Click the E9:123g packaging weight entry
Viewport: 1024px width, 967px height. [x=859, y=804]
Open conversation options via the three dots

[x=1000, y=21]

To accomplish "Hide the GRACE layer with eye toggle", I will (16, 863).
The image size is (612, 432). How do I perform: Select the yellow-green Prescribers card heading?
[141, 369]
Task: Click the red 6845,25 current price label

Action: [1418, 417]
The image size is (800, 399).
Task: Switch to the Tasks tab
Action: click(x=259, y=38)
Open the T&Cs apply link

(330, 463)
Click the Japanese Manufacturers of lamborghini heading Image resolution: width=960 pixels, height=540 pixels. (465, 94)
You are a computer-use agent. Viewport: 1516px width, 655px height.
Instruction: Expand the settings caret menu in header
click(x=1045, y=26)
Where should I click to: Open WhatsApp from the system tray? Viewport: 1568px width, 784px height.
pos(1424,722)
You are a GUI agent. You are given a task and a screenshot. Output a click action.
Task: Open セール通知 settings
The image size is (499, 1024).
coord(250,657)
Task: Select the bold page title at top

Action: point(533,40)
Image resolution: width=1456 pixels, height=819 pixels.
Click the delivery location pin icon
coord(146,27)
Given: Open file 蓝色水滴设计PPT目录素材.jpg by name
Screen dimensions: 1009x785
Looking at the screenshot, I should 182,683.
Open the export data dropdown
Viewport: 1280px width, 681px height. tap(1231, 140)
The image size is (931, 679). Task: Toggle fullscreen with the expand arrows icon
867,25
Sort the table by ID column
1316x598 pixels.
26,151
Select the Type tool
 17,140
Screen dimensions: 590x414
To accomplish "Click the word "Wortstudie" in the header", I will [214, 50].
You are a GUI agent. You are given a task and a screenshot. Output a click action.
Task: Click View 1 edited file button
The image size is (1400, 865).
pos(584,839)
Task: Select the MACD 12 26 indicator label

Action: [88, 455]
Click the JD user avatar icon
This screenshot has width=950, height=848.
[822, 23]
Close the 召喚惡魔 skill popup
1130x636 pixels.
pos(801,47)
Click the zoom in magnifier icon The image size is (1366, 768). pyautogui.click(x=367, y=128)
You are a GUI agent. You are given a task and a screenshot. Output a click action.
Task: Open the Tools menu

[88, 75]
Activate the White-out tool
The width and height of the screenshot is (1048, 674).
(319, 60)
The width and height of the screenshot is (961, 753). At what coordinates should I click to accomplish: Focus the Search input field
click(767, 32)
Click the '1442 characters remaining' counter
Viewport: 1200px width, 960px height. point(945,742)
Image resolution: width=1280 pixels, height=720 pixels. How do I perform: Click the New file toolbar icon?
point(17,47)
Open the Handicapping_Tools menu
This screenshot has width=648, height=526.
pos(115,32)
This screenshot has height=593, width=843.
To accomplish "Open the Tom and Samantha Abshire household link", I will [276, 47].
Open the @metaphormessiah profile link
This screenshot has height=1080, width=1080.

· · ·

Print exactly the lines above, between the one holding "Sort the table by ID column" and the one holding "This screenshot has height=593, width=843.", inclusive, and nothing besides.

Sort the table by ID column
1316x598 pixels.
26,151
Select the Type tool
 17,140
Screen dimensions: 590x414
To accomplish "Click the word "Wortstudie" in the header", I will [214, 50].
You are a GUI agent. You are given a task and a screenshot. Output a click action.
Task: Click View 1 edited file button
The image size is (1400, 865).
pos(584,839)
Task: Select the MACD 12 26 indicator label

Action: [88, 455]
Click the JD user avatar icon
This screenshot has width=950, height=848.
[822, 23]
Close the 召喚惡魔 skill popup
1130x636 pixels.
pos(801,47)
Click the zoom in magnifier icon The image size is (1366, 768). pyautogui.click(x=367, y=128)
You are a GUI agent. You are given a task and a screenshot. Output a click action.
Task: Open the Tools menu

[88, 75]
Activate the White-out tool
The width and height of the screenshot is (1048, 674).
(319, 60)
The width and height of the screenshot is (961, 753). At what coordinates should I click to accomplish: Focus the Search input field
click(767, 32)
Click the '1442 characters remaining' counter
Viewport: 1200px width, 960px height. point(945,742)
Image resolution: width=1280 pixels, height=720 pixels. How do I perform: Click the New file toolbar icon?
point(17,47)
Open the Handicapping_Tools menu
This screenshot has width=648, height=526.
pos(115,32)
This screenshot has height=593, width=843.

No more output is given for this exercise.